Library

46

An all-encompassing whiteness. A blizzard of light. Bright particles passing through them by the millions.

While in transit, maybe they were outside of time, outside of space-time where God resided. Or maybe they were speeding through a black hole, a wormhole, some kind of space-time tunnel that served as a shortcut between universes. Jeffy didn't want to think about that because it scared the shit out of him; it was a lot scarier than just stepping through the back of a wardrobe into Narnia or being sucked into the virtual reality of a Jumanji video game or riding a mystery train to Hogwarts School of Witchcraft and Wizardry.

He felt something this time that he hadn't felt during their previous two jaunts, which had been to and from Earth 1.13. He felt that he and Amity had been dissolved into a soup of atoms and were about to be reassembled at their destination, that while en route, they were not flesh-and-blood people, but only data streams, a set of plans for replicating Jeffy and Amity Coltrane in their daunting complexity. Well, he didn't truly feel this. He wasn't aware of disintegrating; he experienced no pain. He suspected this might be happening, and if indeed it was, he was adamantly opposed to it, not to the reassembly, no, but to the disintegration in the first place, not that he could do anything about it.

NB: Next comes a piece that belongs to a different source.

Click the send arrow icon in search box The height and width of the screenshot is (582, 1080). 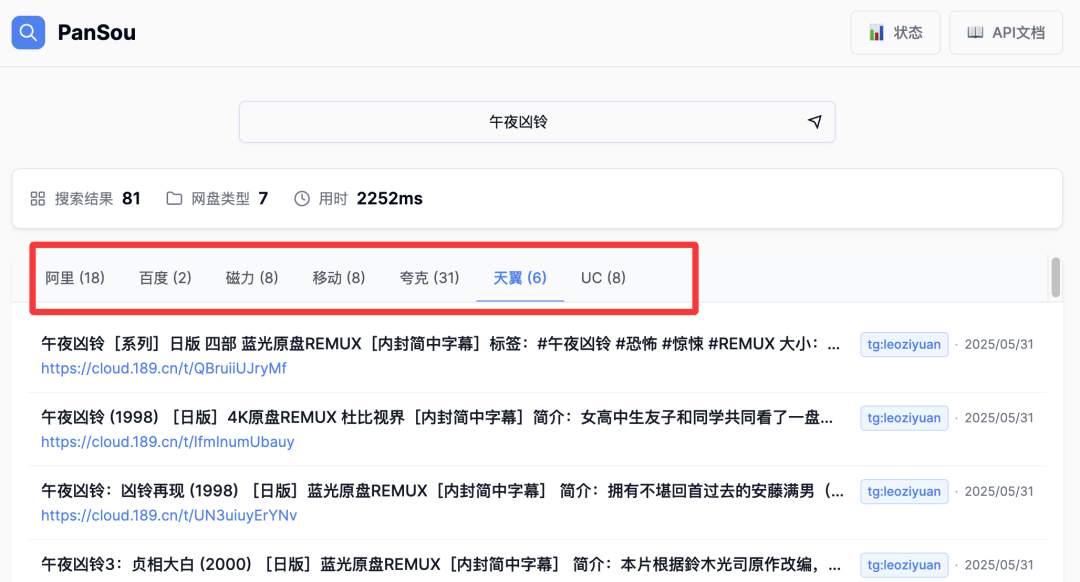[x=814, y=122]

With a soft whoosh, the blizzard of light blew away, as before. They were in the walk-in closet of the master bedroom of the Bonner house, across the street from their cozy bungalow, seemingly where they had begun, but in fact seventy-seven universes away.

The only light issued from the key to everything. The keypad had disappeared, but the word WARNING and the skull-and-crossbones remained on the screen for a moment before being replaced by the admonition HOSTILE TIMELINE: ADVISE RETREAT. Under those ominous words, the only button offered was blue and labeled HOME.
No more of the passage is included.